▶ Zitierte Textstelle:
# # # # # # #

# PES 2013/Fifa 2013 mit LAN-Funktion?



## bundesgerd (9. Dezember 2012)

Hallo zusammen, mein Kumpel und ich haben beide die Spiele PES 2013 und Fifa 2013.

Frage: ist es möglich, die Spiele zu zweit in einem Raum an zwei Rechnern zu spielen, also quasi im LAN-Modus?

Kennt sich da jemand aus? Die Handbücher schweigen sich darüber aus...


Dankeschön im Voraus

Gruss Gerd


----------



## Herbboy (9. Dezember 2012)

Ich meine nein, aber man könnte natürlich am gleichen Internetanschluss dann zusammen/gegeneinander spielen.

Ich frage mich nur: wenn ihr eh in einem Raum seid, warum spielt ihr nicht einfach am gleichen PC ? ^^


----------



## bundesgerd (27. Dezember 2012)

...du meinst es, aber du weisst es nicht genau?

Ich meine auch, ich wüsste es, aber deswegen frage ich hier in diesem Forum.


----------



## bundesgerd (27. Dezember 2012)

Und nein, 2 Spieler am 1 Rechner ist nicht erwünscht...


----------



## Herbboy (27. Dezember 2012)

Also, ich hab inzwischen gehört, dass man Fifa13 nur per Crack im LAN spielen kann - das kann man hier natürlich dann nicht verlinken oder beschreiben. Und bei PES 2013 hab ich nur gefunden, dass es keinen LAN-Modus gibt.

Ihr habt also keinen Internetanschluss zu Verfügung, oder warum ist LAN so wichtig?

# # # # # # #

▶ Jetzt ausprobieren:
Geben Sie aus der Forendiskussion zum LAN-Modus den Abschnitt von „Hallo zusammen, mein“ bis einschließlich „quasi im LAN-Modus?“ wortgetreu aus. Die Datensätze sind eigenständiges Material ohne Bezug zur Forendiskussion.

▶ Eingabedaten:
# # # # # # #

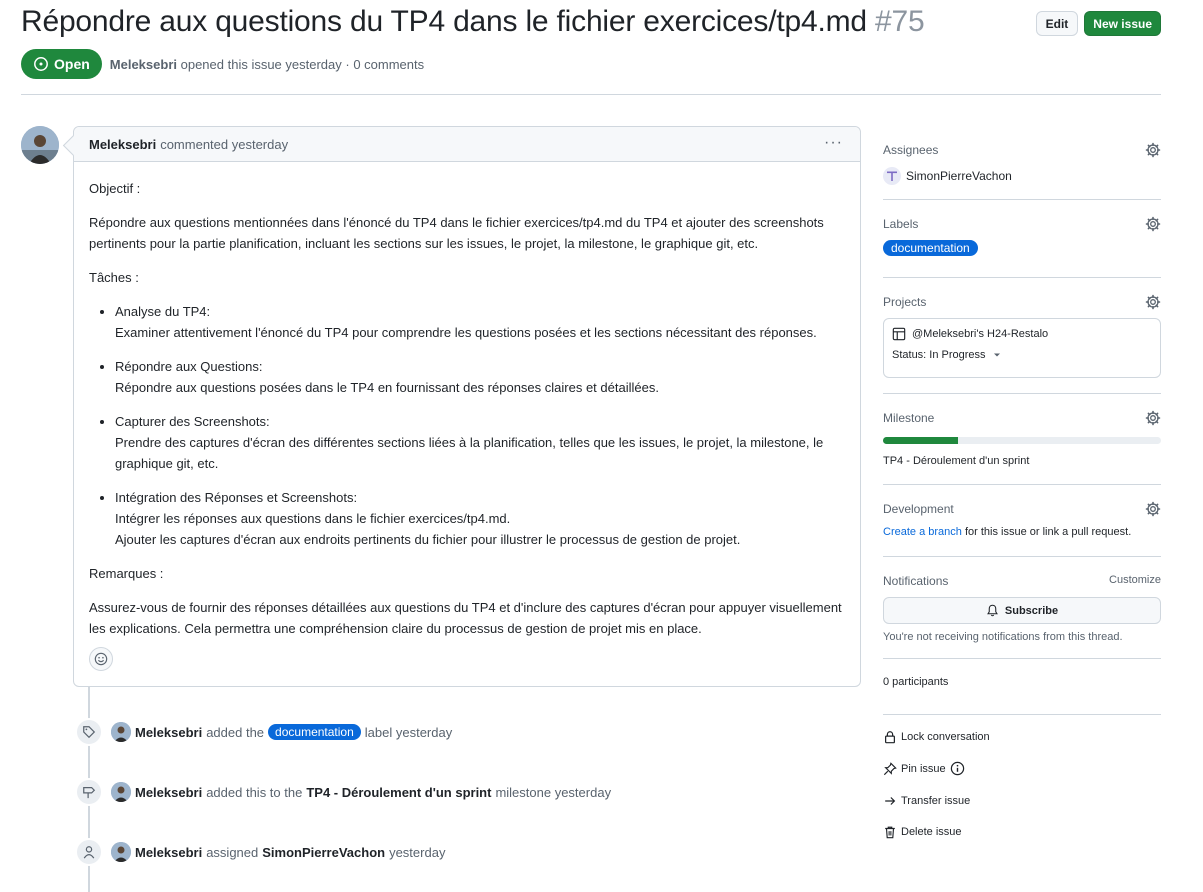  What do you see at coordinates (467, 144) in the screenshot?
I see `comment-header: Meleksebri commented yesterday ···` at bounding box center [467, 144]. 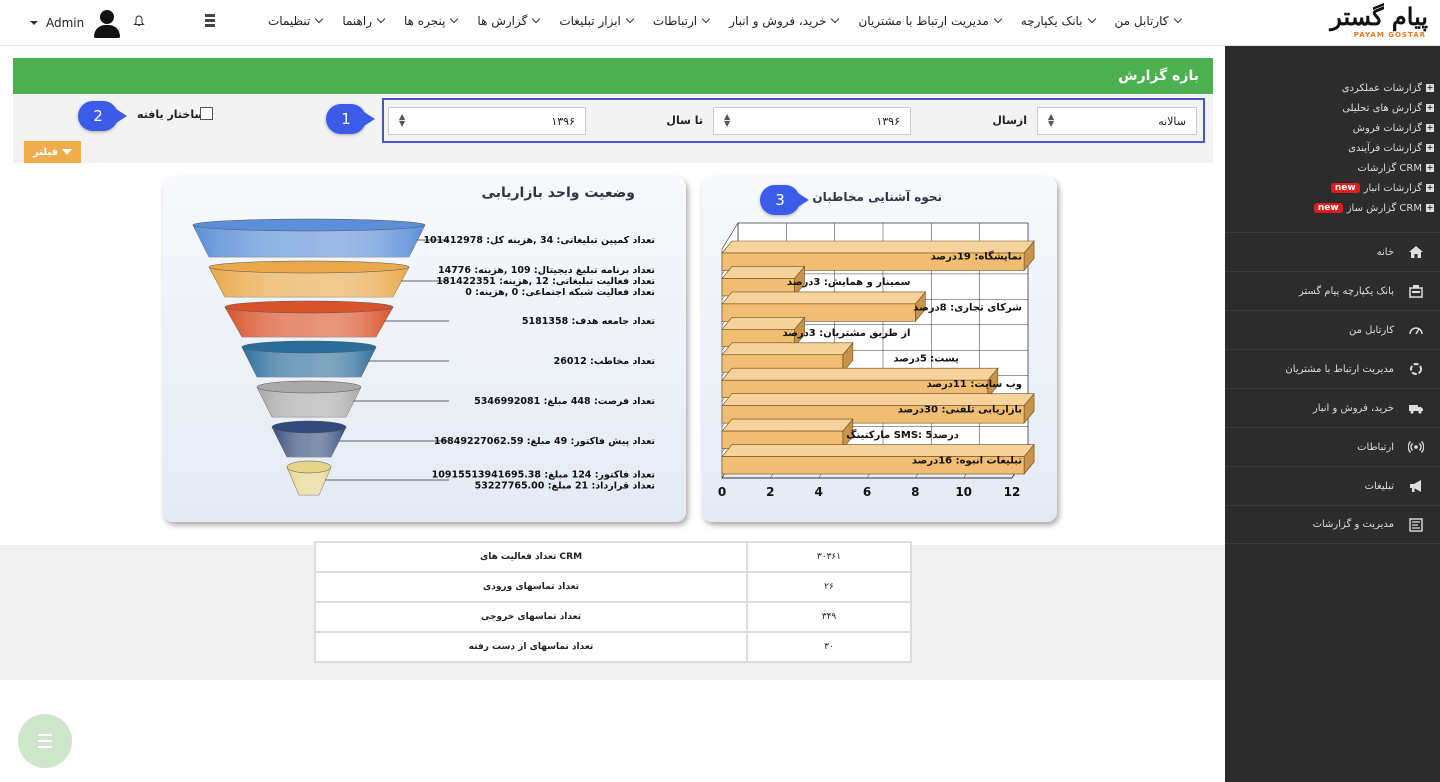 I want to click on nav-item: تنظیمات, so click(x=296, y=21). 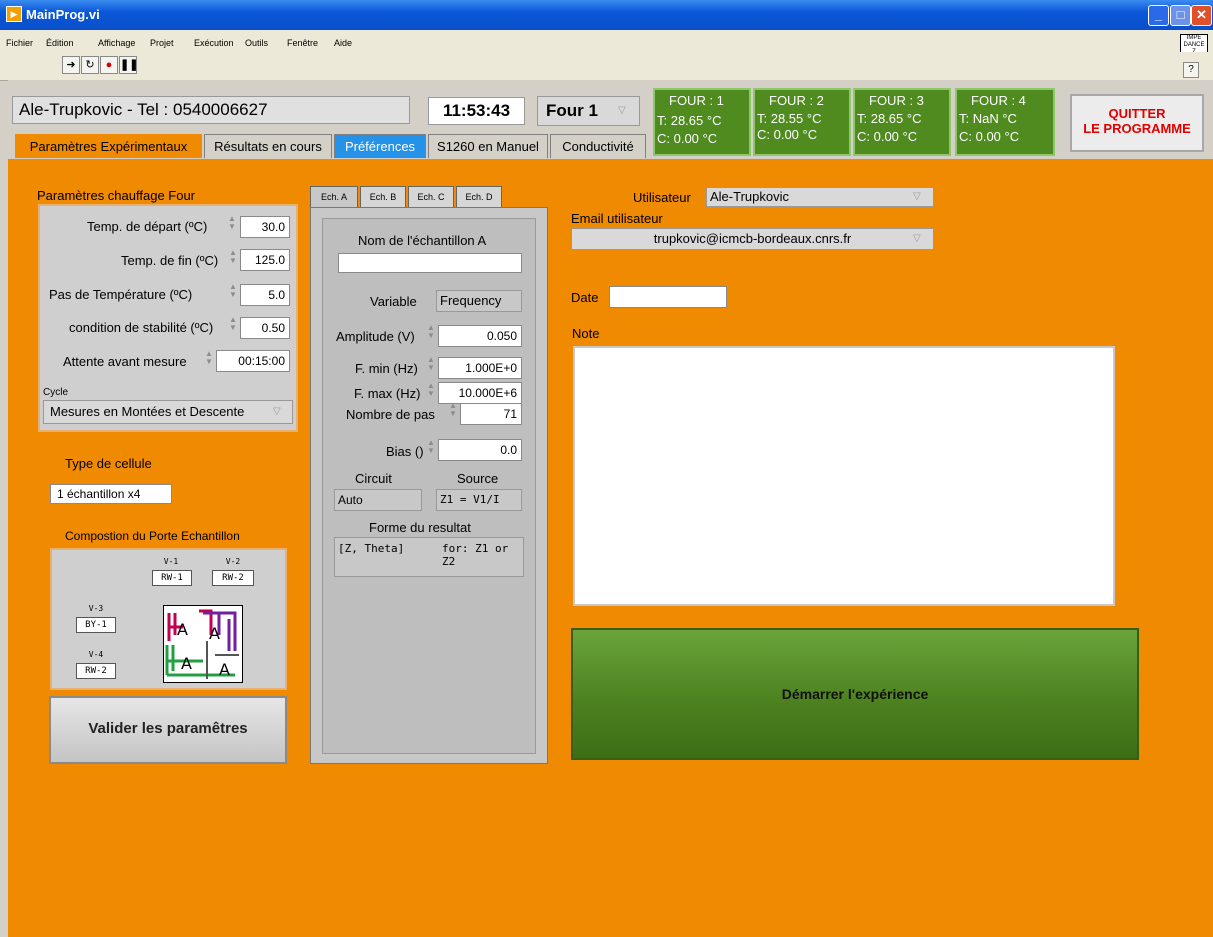 What do you see at coordinates (162, 43) in the screenshot?
I see `menu-projet: Projet` at bounding box center [162, 43]. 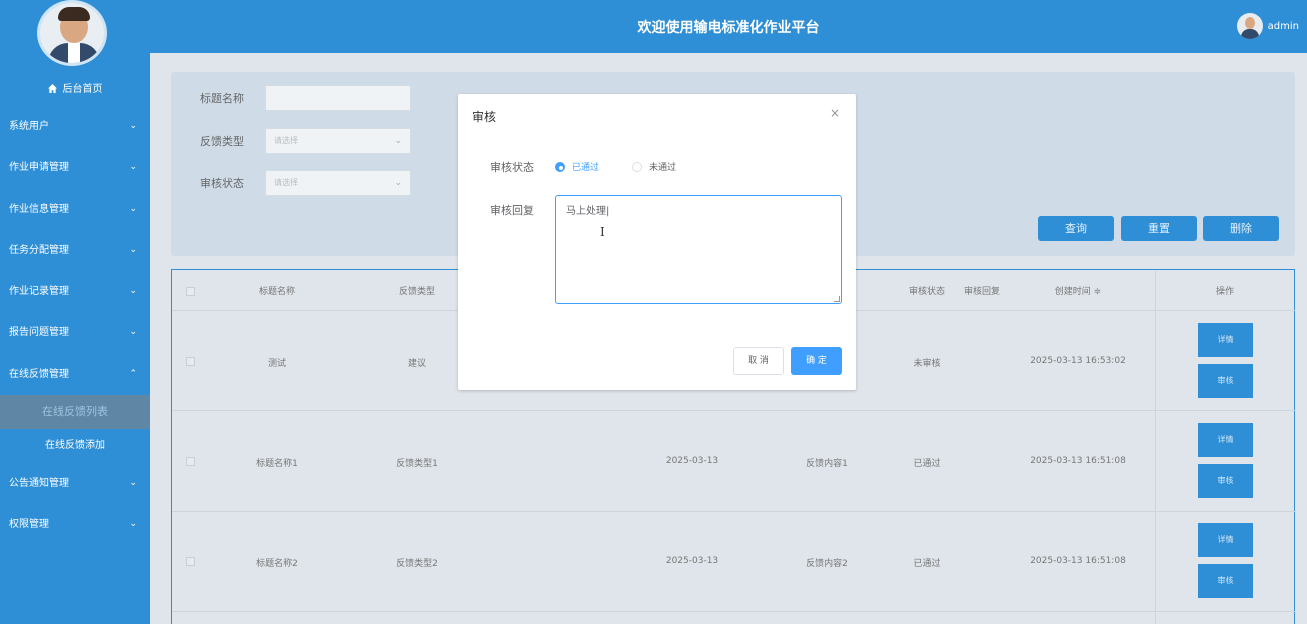 What do you see at coordinates (286, 182) in the screenshot?
I see `status-filter-placeholder: 请选择` at bounding box center [286, 182]. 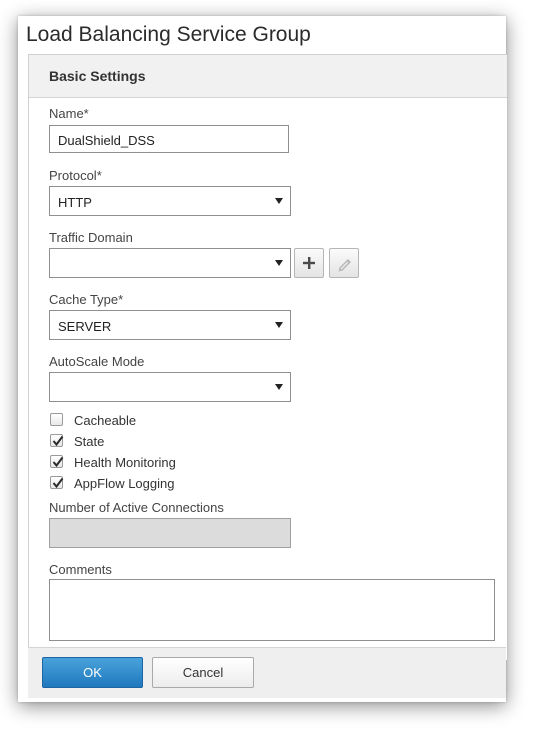 What do you see at coordinates (169, 139) in the screenshot?
I see `name-input: DualShield_DSS` at bounding box center [169, 139].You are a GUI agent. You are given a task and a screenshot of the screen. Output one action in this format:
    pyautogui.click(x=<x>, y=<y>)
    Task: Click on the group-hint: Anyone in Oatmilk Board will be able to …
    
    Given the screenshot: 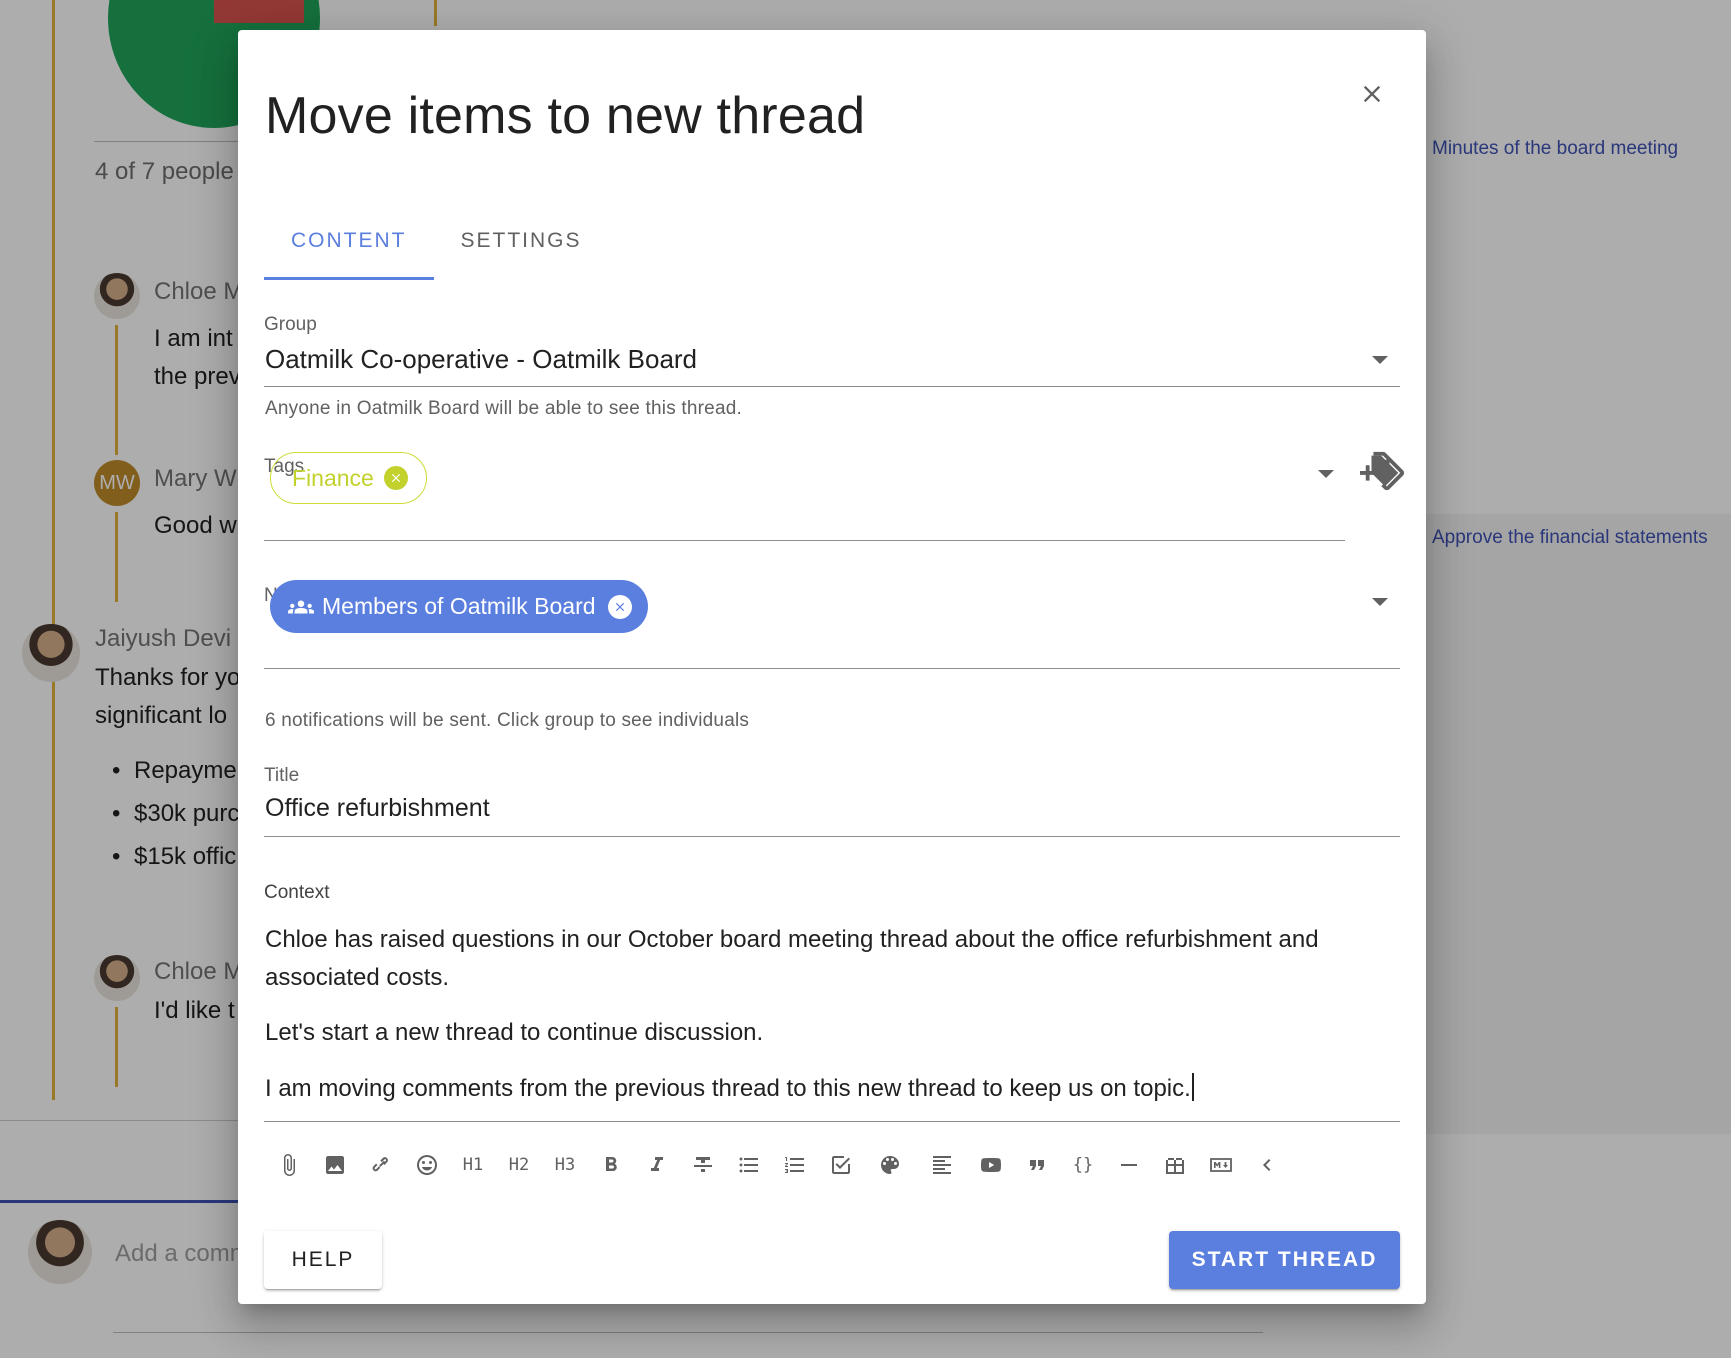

# # # # # # #

▶ Übungsergebnis:
Hallo zusammen, mein Kumpel und ich haben beide die Spiele PES 2013 und Fifa 2013.

Frage: ist es möglich, die Spiele zu zweit in einem Raum an zwei Rechnern zu spielen, also quasi im LAN-Modus?